Buzzkill: FBI director says he was joking about hiring weed-smoking hackers

Filed Under: Featured, Law & order, Privacy, Security threats

marijuana-170Sorry marijuana fans, the FBI won't be recruiting cyber-sleuthing stoners any time soon.

FBI Director James Comey says he was being "funny" when he made a comment that the FBI should consider loosening drug policies for applicants to its cyber crime division.

What Comey was really trying to say, he clarified yesterday, is that a generation of potential cyber crime fighters is increasingly made up of dope-smoking hackers, which makes recruitment pretty challenging if you weed out all those recruits (sorry, pun intended).

Comey said at a white collar crime conference this week in New York that a lot of hackers who could potentially work for the FBI are pot smoking kids who "want to smoke weed on the way to the interview."

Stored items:
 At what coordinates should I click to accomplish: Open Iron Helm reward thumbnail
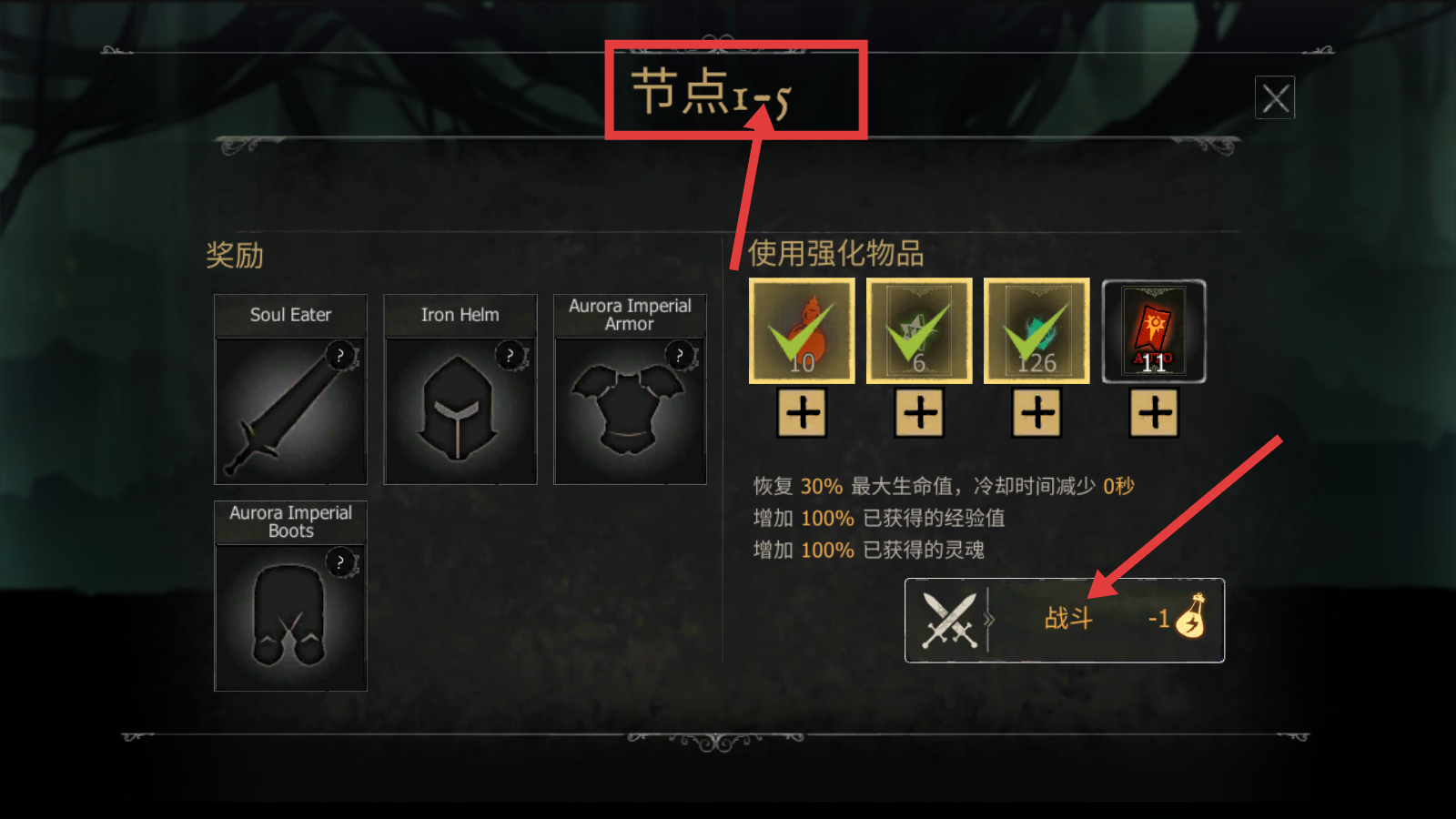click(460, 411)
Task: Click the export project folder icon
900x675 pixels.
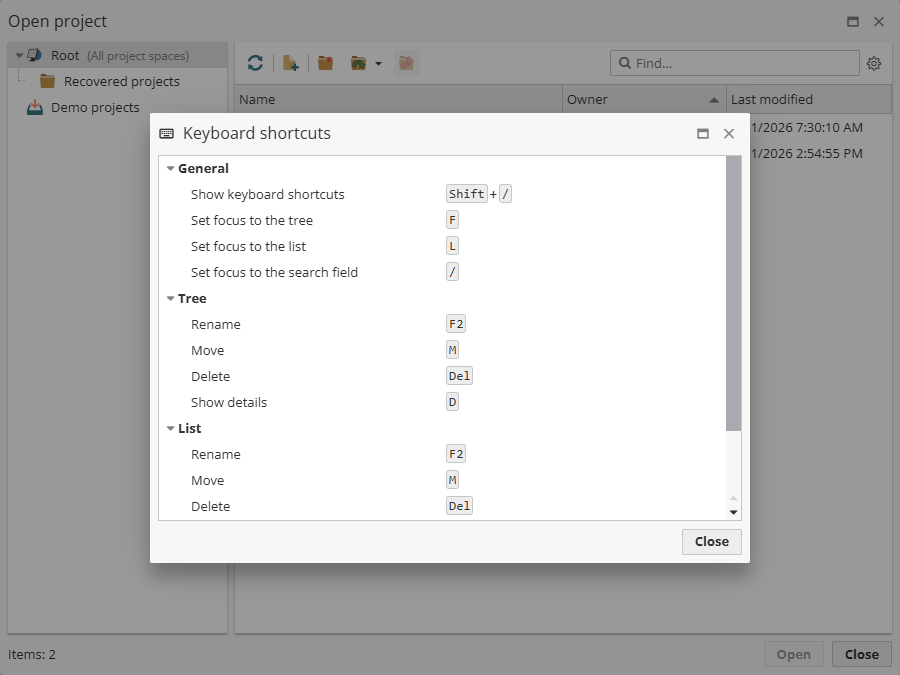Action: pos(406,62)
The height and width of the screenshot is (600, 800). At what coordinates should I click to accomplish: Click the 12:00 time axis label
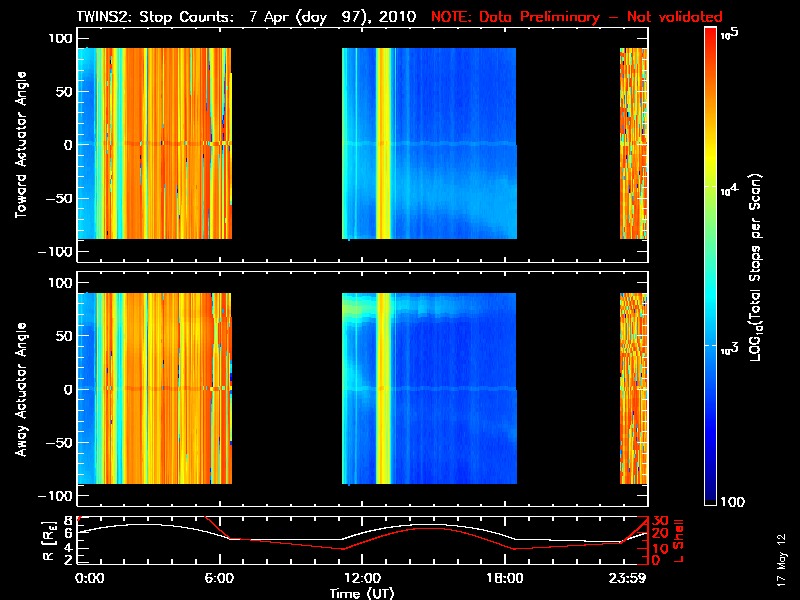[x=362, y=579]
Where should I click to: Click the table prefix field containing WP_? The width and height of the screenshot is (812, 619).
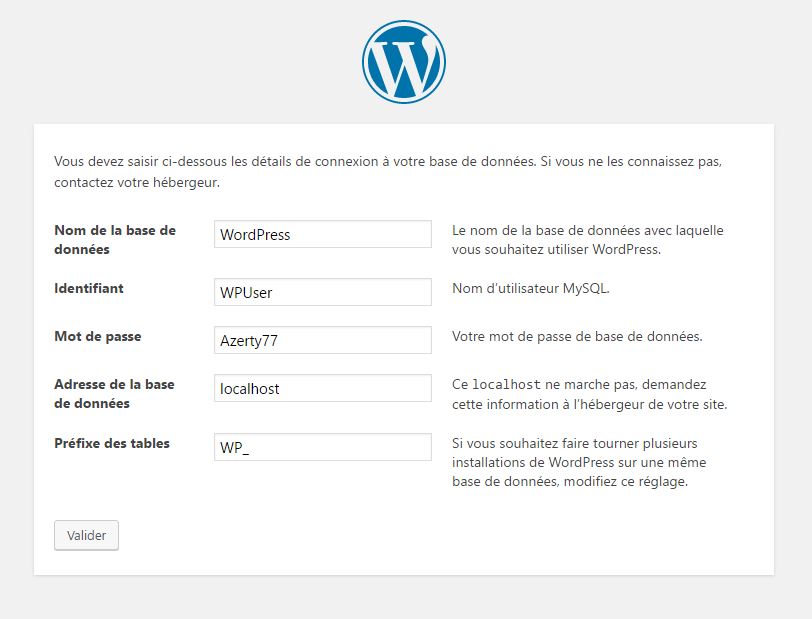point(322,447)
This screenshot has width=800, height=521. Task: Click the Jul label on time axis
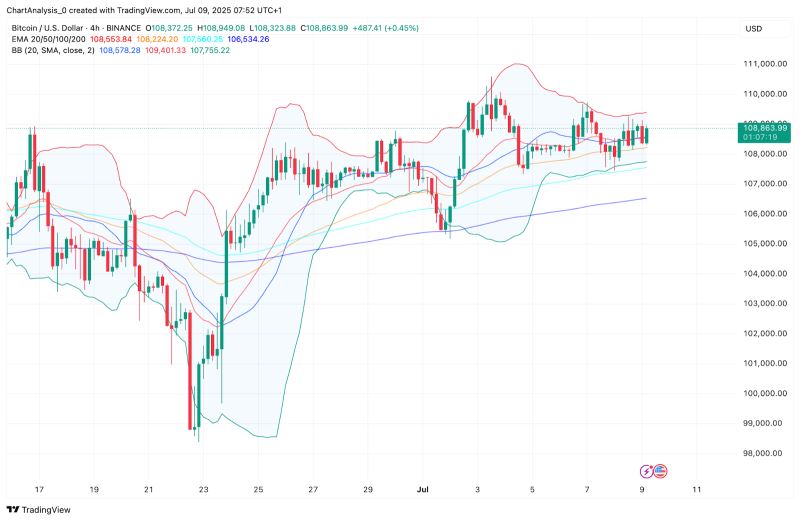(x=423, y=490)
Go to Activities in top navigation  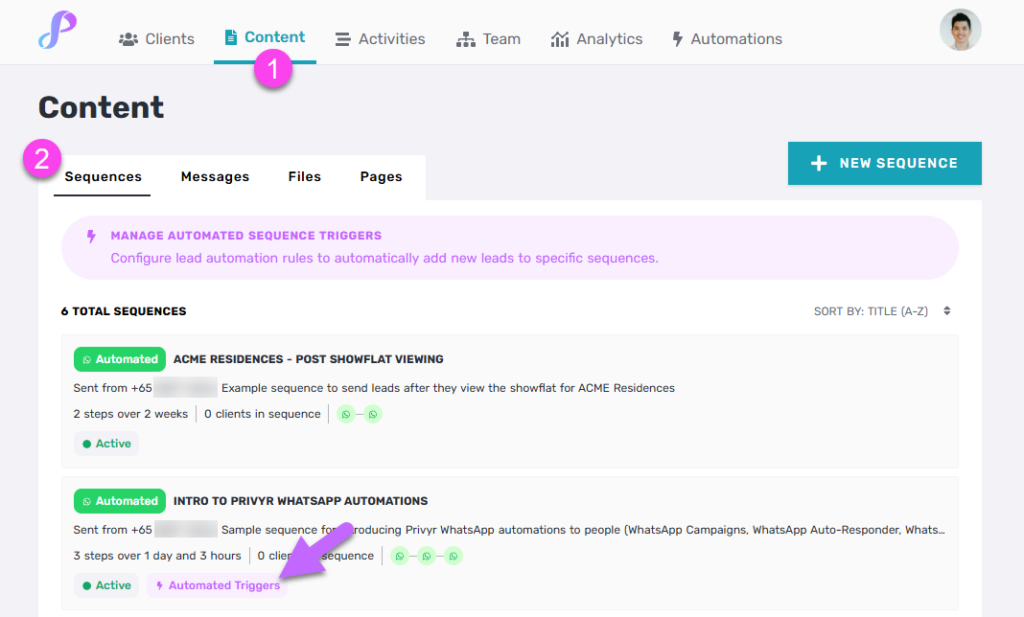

* _Assigned task A_:
Please repeat, word for word, the part of the FBI hacker-hiring article that opens with the words containing "Buzzkill: FBI director" and closes with "(sorry, pun intended).".
* _Assigned task B_:
Pick up the FBI hacker-hiring article where it stops and keep writing it.

* _Written response A_:
Buzzkill: FBI director says he was joking about hiring weed-smoking hackers

Filed Under: Featured, Law & order, Privacy, Security threats

marijuana-170Sorry marijuana fans, the FBI won't be recruiting cyber-sleuthing stoners any time soon.

FBI Director James Comey says he was being "funny" when he made a comment that the FBI should consider loosening drug policies for applicants to its cyber crime division.

What Comey was really trying to say, he clarified yesterday, is that a generation of potential cyber crime fighters is increasingly made up of dope-smoking hackers, which makes recruitment pretty challenging if you weed out all those recruits (sorry, pun intended).

* _Written response B_:
After the comment was published in the Wall Street Journal on 20 May, Comey's remark went viral - could it be an opening for pot legalization? America's top cop says pot is OK? Really?

Well, US Senator Jeff Sessions put the lid on that idea right away.

Sessions, an Alabama Republican, was not amused by Comey's remarks, telling Comey the comment would "undermine" efforts to combat drug use among young people.

"I was very disappointed," Sessions told Comey, adding that the comment appeared to "make light" of marijuana use.

Sessions said it would undermine the efforts of law makers to discourage marijuana use:

Do you understand that that could be interpreted as one more example of leadership in America dismissing the seriousness of marijuana use? And that could undermine our ability to convince young people not to go down a dangerous path?

In his defense, Comey said he was trying to be "funny and serious" at the same time.

"I am determined not to lose my sense of humor," Comey said in response. "But unfortunately there I was trying to be both funny and serious."

He is still "dead set" against marijuana use, he said.

I waxed philosophic and funny to say, look, one of our challenges that we face is getting a good workforce at the same time when young people's attitudes about marijuana and our states' attitudes about marijuana are leading more and more of them to try it.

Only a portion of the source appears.